Go to the line below containing "Click the Vaibhav" and print exactly from there through the line containing "The image size is (1440, 900).", both included. Print nothing else.

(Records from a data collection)
[Start of Attachment]

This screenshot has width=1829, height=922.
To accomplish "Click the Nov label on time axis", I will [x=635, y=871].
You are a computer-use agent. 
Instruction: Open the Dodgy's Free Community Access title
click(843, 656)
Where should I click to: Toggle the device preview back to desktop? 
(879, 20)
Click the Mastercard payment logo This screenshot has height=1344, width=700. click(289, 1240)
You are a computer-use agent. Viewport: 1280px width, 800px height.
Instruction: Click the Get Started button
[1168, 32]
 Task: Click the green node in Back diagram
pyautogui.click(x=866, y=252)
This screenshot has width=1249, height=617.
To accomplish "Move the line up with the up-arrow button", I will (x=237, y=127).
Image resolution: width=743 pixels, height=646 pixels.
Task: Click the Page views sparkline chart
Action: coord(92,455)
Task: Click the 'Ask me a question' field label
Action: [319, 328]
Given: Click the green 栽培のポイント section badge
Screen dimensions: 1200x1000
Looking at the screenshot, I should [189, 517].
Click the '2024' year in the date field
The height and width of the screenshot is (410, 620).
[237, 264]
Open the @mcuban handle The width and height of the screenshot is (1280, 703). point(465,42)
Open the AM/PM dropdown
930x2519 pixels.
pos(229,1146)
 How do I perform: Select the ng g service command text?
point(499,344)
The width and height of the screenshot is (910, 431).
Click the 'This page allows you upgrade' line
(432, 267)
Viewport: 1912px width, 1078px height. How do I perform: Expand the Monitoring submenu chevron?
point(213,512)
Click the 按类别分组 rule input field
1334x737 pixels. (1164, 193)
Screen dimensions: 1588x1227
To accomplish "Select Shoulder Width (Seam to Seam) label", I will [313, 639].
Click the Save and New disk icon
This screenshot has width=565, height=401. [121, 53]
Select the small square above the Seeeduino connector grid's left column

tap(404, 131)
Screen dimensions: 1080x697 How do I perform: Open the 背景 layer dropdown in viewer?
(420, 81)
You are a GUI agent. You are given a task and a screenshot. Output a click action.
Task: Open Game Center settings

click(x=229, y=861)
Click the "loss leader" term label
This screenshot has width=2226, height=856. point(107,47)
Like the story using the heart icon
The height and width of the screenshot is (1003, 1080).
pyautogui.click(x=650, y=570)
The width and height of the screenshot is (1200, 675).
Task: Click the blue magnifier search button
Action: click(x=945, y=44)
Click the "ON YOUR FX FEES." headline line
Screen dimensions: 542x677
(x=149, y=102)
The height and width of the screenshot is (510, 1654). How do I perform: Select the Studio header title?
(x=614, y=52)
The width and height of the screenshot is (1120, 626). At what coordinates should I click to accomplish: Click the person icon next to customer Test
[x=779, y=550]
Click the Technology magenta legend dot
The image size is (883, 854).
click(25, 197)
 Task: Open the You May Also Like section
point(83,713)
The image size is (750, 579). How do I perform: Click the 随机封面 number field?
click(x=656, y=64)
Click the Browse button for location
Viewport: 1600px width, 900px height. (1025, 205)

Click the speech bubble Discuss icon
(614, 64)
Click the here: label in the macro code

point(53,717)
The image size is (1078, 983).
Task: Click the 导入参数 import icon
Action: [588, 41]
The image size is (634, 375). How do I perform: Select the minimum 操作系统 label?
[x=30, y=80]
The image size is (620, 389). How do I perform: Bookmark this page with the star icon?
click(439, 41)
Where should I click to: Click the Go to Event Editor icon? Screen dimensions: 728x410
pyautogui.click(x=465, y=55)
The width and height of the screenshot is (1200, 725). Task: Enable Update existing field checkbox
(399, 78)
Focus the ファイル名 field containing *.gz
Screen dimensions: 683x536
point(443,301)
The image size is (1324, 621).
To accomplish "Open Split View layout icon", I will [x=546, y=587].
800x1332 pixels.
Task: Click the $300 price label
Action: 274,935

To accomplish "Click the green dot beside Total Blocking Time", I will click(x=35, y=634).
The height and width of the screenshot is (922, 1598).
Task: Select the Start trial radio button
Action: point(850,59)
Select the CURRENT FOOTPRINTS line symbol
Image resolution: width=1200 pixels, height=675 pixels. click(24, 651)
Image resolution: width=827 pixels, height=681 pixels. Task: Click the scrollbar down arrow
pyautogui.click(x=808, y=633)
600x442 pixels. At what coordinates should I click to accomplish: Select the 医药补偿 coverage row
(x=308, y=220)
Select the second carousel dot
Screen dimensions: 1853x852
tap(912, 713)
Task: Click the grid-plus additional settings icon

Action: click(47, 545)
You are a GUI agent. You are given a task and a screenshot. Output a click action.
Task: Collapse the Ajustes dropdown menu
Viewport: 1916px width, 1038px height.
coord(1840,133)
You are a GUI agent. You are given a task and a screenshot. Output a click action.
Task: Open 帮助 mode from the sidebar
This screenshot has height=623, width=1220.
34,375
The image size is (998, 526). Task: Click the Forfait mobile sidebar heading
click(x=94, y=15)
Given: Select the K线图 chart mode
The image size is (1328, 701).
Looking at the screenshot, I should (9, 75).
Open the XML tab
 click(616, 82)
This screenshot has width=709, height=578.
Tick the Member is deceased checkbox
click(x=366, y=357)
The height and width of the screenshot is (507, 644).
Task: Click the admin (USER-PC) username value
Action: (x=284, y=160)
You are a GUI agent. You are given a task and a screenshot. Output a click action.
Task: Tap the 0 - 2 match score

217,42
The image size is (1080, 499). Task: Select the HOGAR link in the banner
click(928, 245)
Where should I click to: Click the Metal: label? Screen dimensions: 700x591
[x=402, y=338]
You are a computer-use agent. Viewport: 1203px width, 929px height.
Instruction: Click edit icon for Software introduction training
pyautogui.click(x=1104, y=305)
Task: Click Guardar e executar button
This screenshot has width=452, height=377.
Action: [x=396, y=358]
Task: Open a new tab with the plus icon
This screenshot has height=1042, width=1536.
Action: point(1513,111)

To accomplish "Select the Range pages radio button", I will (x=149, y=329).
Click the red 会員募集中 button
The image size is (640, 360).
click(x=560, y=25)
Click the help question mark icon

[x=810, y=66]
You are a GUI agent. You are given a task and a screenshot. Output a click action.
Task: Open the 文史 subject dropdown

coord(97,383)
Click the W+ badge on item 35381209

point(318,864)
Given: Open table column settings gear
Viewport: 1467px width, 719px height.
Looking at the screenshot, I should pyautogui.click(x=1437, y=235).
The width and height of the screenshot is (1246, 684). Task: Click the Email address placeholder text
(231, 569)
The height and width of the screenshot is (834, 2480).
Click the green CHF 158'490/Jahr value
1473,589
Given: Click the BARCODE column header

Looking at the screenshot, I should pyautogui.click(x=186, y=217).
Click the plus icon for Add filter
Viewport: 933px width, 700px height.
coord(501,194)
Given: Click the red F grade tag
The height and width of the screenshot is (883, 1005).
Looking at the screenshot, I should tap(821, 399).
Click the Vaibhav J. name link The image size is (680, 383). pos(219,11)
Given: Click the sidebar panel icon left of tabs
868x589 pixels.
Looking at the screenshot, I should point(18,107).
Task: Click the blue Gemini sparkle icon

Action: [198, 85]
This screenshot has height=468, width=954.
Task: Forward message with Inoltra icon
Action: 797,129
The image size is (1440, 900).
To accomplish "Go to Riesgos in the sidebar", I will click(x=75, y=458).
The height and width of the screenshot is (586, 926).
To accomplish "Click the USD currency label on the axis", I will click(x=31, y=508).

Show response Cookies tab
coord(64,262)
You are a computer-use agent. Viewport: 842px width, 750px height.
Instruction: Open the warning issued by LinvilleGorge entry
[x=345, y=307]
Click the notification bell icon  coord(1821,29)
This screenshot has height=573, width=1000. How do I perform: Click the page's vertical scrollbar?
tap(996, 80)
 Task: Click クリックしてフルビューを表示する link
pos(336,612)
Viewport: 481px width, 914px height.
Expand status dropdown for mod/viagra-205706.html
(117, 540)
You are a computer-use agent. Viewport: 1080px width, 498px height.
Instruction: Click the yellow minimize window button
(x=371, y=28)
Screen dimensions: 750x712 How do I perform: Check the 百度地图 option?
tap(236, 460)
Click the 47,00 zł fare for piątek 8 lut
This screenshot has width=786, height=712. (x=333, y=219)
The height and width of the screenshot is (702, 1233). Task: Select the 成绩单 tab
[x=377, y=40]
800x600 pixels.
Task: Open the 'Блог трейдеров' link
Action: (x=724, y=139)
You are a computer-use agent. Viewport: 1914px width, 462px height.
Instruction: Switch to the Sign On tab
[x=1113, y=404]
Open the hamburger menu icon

[End of Attachment]

> **EXERCISE OUTPUT**
Click the Vaibhav J. name link The image size is (680, 383). pos(219,11)
Given: Click the sidebar panel icon left of tabs
868x589 pixels.
Looking at the screenshot, I should point(18,107).
Task: Click the blue Gemini sparkle icon

Action: [198, 85]
This screenshot has height=468, width=954.
Task: Forward message with Inoltra icon
Action: 797,129
The image size is (1440, 900).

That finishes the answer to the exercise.